Word and element location entries:
— begin —

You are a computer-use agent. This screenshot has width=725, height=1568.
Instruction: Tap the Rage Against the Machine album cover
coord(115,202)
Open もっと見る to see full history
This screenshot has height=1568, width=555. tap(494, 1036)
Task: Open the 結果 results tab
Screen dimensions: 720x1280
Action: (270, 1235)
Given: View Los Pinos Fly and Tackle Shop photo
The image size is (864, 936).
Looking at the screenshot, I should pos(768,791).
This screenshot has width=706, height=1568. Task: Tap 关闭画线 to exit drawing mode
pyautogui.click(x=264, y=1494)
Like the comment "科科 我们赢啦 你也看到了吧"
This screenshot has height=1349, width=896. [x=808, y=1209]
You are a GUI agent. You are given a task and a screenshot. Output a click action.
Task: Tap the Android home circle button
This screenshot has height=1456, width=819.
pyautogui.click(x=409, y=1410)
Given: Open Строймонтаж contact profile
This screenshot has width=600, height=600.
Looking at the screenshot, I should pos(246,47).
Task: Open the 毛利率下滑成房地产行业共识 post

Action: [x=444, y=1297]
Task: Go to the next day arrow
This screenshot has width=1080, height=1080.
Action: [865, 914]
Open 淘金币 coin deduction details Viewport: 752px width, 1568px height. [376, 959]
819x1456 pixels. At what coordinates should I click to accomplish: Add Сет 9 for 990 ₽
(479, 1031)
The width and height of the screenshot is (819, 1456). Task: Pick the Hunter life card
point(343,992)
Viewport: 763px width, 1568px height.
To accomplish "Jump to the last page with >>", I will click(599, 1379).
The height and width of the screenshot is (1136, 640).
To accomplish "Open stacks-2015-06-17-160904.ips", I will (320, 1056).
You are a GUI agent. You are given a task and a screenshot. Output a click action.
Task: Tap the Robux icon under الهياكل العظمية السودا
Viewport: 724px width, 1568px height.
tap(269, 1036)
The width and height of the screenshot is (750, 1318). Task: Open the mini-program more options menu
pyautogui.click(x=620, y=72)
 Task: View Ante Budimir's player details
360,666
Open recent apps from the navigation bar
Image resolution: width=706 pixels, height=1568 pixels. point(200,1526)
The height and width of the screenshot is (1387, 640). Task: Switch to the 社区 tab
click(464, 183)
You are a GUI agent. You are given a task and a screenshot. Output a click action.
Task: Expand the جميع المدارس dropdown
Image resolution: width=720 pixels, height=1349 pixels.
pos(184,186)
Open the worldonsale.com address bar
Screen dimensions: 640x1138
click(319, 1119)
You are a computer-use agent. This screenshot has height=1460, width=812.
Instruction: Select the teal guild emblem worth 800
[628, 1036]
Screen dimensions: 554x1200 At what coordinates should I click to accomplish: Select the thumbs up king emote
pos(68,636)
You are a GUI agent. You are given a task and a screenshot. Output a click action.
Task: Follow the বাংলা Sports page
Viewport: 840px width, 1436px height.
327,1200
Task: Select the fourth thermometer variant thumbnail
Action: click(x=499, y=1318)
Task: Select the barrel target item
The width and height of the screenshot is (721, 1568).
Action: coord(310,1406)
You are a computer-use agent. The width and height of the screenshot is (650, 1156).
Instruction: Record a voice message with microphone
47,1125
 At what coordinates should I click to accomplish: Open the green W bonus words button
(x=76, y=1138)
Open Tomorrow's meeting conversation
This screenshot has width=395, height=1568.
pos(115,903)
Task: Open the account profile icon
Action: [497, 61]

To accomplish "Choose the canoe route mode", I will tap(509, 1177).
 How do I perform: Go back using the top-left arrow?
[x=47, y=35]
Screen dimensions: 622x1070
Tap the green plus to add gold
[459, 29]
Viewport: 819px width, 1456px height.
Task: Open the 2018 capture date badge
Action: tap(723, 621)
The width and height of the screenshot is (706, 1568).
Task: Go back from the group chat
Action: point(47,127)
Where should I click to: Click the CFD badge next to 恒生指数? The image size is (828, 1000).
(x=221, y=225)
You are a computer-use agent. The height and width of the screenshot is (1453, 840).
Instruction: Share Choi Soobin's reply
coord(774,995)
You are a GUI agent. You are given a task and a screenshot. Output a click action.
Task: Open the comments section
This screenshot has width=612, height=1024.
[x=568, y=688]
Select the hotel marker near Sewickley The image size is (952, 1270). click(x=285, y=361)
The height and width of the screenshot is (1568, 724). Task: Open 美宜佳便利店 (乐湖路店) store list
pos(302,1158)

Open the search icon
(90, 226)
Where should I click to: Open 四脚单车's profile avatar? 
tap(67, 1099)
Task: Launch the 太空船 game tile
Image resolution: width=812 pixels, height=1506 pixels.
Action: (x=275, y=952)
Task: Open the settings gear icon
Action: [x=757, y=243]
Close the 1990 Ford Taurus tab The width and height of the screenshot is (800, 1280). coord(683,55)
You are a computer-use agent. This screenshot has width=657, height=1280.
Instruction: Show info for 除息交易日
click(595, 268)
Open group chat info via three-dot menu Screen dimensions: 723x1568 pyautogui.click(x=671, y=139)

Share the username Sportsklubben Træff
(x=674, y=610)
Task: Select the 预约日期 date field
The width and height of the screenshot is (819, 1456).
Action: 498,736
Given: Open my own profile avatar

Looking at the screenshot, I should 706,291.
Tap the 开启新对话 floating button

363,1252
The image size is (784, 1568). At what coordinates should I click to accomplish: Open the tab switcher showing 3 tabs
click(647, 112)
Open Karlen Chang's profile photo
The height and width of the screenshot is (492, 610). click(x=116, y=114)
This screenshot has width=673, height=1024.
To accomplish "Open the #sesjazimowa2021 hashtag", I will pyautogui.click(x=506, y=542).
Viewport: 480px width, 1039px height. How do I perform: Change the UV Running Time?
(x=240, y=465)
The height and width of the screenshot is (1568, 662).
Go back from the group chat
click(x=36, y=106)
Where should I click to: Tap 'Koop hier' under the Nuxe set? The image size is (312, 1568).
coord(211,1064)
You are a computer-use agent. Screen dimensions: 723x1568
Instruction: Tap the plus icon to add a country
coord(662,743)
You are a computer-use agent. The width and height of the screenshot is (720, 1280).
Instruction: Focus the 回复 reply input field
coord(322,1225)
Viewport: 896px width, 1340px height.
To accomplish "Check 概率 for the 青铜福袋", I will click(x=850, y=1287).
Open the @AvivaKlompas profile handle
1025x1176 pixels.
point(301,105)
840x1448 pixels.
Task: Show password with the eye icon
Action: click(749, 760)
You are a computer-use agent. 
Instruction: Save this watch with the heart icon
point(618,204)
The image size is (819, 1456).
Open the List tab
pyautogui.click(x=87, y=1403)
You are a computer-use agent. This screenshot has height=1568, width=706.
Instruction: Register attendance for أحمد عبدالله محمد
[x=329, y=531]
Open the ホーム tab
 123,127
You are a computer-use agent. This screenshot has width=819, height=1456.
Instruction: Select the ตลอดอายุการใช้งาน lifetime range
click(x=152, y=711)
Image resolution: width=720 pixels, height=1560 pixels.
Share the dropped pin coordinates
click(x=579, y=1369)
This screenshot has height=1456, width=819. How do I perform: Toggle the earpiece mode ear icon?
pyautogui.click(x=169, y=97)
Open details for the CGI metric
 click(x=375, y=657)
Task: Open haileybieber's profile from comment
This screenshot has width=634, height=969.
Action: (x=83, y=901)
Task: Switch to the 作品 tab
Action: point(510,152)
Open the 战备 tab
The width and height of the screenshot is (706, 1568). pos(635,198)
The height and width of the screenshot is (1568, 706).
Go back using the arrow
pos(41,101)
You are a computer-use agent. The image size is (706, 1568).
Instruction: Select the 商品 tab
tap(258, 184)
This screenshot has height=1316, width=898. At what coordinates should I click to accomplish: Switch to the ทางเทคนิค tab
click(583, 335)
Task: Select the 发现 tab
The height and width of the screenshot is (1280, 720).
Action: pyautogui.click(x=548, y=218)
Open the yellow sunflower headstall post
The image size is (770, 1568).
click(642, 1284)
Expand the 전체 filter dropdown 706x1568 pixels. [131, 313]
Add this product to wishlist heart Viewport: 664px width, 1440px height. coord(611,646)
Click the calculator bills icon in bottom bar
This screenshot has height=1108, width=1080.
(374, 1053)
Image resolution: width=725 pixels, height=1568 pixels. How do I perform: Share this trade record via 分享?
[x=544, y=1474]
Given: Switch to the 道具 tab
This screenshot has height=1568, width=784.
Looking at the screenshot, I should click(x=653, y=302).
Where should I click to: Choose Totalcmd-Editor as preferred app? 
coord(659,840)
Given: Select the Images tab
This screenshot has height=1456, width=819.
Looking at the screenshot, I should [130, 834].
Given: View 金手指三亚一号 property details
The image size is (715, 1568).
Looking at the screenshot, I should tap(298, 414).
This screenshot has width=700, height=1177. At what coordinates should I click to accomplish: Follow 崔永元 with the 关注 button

— end —

Write out everything from the line containing "You are a computer-use agent. Screen" down to the line containing "click(583, 335)", substituting "GUI agent" for every occurrence of "computer-use agent" and keeping everything else the same.

- The result
You are a GUI agent. Screen dimensions: 723x1568
Instruction: Tap the plus icon to add a country
coord(662,743)
You are a GUI agent. The width and height of the screenshot is (720, 1280).
Instruction: Focus the 回复 reply input field
coord(322,1225)
Viewport: 896px width, 1340px height.
To accomplish "Check 概率 for the 青铜福袋", I will click(x=850, y=1287).
Open the @AvivaKlompas profile handle
1025x1176 pixels.
point(301,105)
840x1448 pixels.
Task: Show password with the eye icon
Action: click(749, 760)
You are a GUI agent. 
Instruction: Save this watch with the heart icon
point(618,204)
The image size is (819, 1456).
Open the List tab
pyautogui.click(x=87, y=1403)
You are a GUI agent. This screenshot has height=1568, width=706.
Instruction: Register attendance for أحمد عبدالله محمد
[x=329, y=531]
Open the ホーム tab
 123,127
You are a GUI agent. This screenshot has width=819, height=1456.
Instruction: Select the ตลอดอายุการใช้งาน lifetime range
click(x=152, y=711)
Image resolution: width=720 pixels, height=1560 pixels.
Share the dropped pin coordinates
click(x=579, y=1369)
This screenshot has height=1456, width=819. How do I perform: Toggle the earpiece mode ear icon?
pyautogui.click(x=169, y=97)
Open details for the CGI metric
 click(x=375, y=657)
Task: Open haileybieber's profile from comment
This screenshot has width=634, height=969.
Action: (x=83, y=901)
Task: Switch to the 作品 tab
Action: point(510,152)
Open the 战备 tab
The width and height of the screenshot is (706, 1568). pos(635,198)
The height and width of the screenshot is (1568, 706).
Go back using the arrow
pos(41,101)
You are a GUI agent. The image size is (706, 1568).
Instruction: Select the 商品 tab
tap(258, 184)
This screenshot has height=1316, width=898. At what coordinates should I click to accomplish: Switch to the ทางเทคนิค tab
click(583, 335)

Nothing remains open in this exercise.